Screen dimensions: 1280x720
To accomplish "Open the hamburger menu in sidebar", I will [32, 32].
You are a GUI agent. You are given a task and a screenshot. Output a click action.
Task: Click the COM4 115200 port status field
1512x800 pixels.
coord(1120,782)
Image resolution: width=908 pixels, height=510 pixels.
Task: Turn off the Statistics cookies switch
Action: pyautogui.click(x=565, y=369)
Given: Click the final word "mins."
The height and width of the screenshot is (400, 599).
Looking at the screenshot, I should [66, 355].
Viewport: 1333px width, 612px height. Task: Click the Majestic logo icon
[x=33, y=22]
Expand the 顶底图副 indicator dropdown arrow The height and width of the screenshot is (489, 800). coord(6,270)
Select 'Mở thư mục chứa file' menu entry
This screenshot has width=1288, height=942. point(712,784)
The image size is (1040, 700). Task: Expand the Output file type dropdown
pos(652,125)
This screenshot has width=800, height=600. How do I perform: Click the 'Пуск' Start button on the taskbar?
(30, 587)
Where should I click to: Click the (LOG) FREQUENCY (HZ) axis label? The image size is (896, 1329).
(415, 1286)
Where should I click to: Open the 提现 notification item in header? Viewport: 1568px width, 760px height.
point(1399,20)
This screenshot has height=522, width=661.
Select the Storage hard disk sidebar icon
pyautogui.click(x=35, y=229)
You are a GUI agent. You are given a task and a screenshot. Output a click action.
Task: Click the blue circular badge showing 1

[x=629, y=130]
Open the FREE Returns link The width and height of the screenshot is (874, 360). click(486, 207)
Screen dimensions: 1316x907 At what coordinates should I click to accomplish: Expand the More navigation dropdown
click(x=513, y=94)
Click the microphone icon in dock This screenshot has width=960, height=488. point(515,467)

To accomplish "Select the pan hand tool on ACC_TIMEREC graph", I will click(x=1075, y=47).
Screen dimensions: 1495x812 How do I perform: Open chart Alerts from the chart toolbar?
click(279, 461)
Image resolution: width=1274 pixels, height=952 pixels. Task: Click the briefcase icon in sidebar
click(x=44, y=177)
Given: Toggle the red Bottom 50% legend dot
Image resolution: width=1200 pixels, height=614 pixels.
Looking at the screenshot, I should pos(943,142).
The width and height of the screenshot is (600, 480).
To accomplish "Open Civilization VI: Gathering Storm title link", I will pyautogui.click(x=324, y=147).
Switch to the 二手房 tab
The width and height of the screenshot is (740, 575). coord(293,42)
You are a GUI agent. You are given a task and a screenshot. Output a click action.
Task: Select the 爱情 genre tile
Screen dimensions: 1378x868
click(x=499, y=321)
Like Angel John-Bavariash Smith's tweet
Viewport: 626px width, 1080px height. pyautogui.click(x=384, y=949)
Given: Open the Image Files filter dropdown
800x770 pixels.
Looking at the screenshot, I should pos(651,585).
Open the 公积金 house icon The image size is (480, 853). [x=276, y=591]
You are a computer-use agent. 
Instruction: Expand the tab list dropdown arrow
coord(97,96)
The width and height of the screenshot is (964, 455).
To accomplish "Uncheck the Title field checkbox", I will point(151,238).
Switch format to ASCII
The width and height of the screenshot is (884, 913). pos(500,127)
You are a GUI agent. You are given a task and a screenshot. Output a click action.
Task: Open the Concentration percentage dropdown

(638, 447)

-- Required task --
Copy the whole listing above line for line, without changing anything.

-- Output of the exercise --
Screen dimensions: 1280x720
To accomplish "Open the hamburger menu in sidebar", I will [32, 32].
You are a GUI agent. You are given a task and a screenshot. Output a click action.
Task: Click the COM4 115200 port status field
1512x800 pixels.
coord(1120,782)
Image resolution: width=908 pixels, height=510 pixels.
Task: Turn off the Statistics cookies switch
Action: pyautogui.click(x=565, y=369)
Given: Click the final word "mins."
The height and width of the screenshot is (400, 599).
Looking at the screenshot, I should [66, 355].
Viewport: 1333px width, 612px height. Task: Click the Majestic logo icon
[x=33, y=22]
Expand the 顶底图副 indicator dropdown arrow The height and width of the screenshot is (489, 800). coord(6,270)
Select 'Mở thư mục chứa file' menu entry
This screenshot has width=1288, height=942. point(712,784)
The image size is (1040, 700). Task: Expand the Output file type dropdown
pos(652,125)
This screenshot has width=800, height=600. How do I perform: Click the 'Пуск' Start button on the taskbar?
(30, 587)
Where should I click to: Click the (LOG) FREQUENCY (HZ) axis label? The image size is (896, 1329).
(415, 1286)
Where should I click to: Open the 提现 notification item in header? Viewport: 1568px width, 760px height.
point(1399,20)
This screenshot has height=522, width=661.
Select the Storage hard disk sidebar icon
pyautogui.click(x=35, y=229)
You are a GUI agent. You are given a task and a screenshot. Output a click action.
Task: Click the blue circular badge showing 1

[x=629, y=130]
Open the FREE Returns link The width and height of the screenshot is (874, 360). click(486, 207)
Screen dimensions: 1316x907 At what coordinates should I click to accomplish: Expand the More navigation dropdown
click(x=513, y=94)
Click the microphone icon in dock This screenshot has width=960, height=488. point(515,467)

To accomplish "Select the pan hand tool on ACC_TIMEREC graph", I will click(x=1075, y=47).
Screen dimensions: 1495x812 How do I perform: Open chart Alerts from the chart toolbar?
click(279, 461)
Image resolution: width=1274 pixels, height=952 pixels. Task: Click the briefcase icon in sidebar
click(x=44, y=177)
Given: Toggle the red Bottom 50% legend dot
Image resolution: width=1200 pixels, height=614 pixels.
Looking at the screenshot, I should pos(943,142).
The width and height of the screenshot is (600, 480).
To accomplish "Open Civilization VI: Gathering Storm title link", I will pyautogui.click(x=324, y=147).
Switch to the 二手房 tab
The width and height of the screenshot is (740, 575). coord(293,42)
You are a GUI agent. You are given a task and a screenshot. Output a click action.
Task: Select the 爱情 genre tile
Screen dimensions: 1378x868
click(x=499, y=321)
Like Angel John-Bavariash Smith's tweet
Viewport: 626px width, 1080px height. pyautogui.click(x=384, y=949)
Given: Open the Image Files filter dropdown
800x770 pixels.
Looking at the screenshot, I should pos(651,585).
Open the 公积金 house icon The image size is (480, 853). [x=276, y=591]
You are a computer-use agent. 
Instruction: Expand the tab list dropdown arrow
coord(97,96)
The width and height of the screenshot is (964, 455).
To accomplish "Uncheck the Title field checkbox", I will point(151,238).
Switch format to ASCII
The width and height of the screenshot is (884, 913). pos(500,127)
You are a GUI agent. You are given a task and a screenshot. Output a click action.
Task: Open the Concentration percentage dropdown

(638, 447)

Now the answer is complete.